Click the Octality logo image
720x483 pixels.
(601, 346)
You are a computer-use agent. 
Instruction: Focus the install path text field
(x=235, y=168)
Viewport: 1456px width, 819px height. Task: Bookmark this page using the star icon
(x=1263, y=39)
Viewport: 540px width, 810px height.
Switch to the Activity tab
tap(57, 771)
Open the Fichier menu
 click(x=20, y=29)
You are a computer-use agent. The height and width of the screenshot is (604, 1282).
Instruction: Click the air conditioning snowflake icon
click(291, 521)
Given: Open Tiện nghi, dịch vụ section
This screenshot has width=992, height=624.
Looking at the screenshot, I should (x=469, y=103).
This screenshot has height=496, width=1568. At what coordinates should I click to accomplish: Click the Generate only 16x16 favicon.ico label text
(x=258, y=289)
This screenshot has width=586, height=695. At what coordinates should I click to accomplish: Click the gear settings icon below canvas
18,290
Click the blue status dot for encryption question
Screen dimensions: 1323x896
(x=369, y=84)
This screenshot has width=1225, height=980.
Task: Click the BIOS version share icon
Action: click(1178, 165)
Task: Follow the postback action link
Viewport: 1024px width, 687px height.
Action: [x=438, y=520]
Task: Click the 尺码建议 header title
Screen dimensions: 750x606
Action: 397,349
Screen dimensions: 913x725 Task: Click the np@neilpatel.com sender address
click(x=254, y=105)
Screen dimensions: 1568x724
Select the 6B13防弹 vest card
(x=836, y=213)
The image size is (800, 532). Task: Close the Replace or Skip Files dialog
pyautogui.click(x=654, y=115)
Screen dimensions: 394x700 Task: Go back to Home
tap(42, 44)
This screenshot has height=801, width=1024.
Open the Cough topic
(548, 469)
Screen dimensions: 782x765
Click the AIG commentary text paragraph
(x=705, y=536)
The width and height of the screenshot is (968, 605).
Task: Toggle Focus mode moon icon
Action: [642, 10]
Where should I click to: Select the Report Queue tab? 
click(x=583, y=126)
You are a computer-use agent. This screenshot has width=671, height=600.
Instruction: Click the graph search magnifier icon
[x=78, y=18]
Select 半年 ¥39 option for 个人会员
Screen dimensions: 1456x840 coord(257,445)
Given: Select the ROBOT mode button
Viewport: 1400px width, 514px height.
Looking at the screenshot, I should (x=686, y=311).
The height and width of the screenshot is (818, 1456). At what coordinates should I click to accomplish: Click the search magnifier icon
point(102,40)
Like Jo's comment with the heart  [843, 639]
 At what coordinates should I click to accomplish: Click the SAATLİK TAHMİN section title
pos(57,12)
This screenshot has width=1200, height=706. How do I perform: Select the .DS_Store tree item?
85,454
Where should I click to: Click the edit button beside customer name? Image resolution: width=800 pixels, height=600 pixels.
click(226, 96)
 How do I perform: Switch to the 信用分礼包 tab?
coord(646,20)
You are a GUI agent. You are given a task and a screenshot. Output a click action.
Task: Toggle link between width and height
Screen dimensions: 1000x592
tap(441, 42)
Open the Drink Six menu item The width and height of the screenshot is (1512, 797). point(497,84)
- - - -
● **WHAT YOU NEED TO DO**: Starting with the line that contains "How do I perform: Switch to the 信用分礼包 tab?" and going on through the end of the data, write out every line again, requests included, and multiply each coordinate in the answers by 0.55, rounding to whole numbers with halves rounded up.

● **FINAL RESULT**:
 How do I perform: Switch to the 信用分礼包 tab?
coord(355,11)
You are a GUI agent. You are given a task and a screenshot. Output a click action.
Task: Toggle link between width and height
Screen dimensions: 1000x592
tap(243, 23)
Open the Drink Six menu item The width and height of the screenshot is (1512, 797). point(273,46)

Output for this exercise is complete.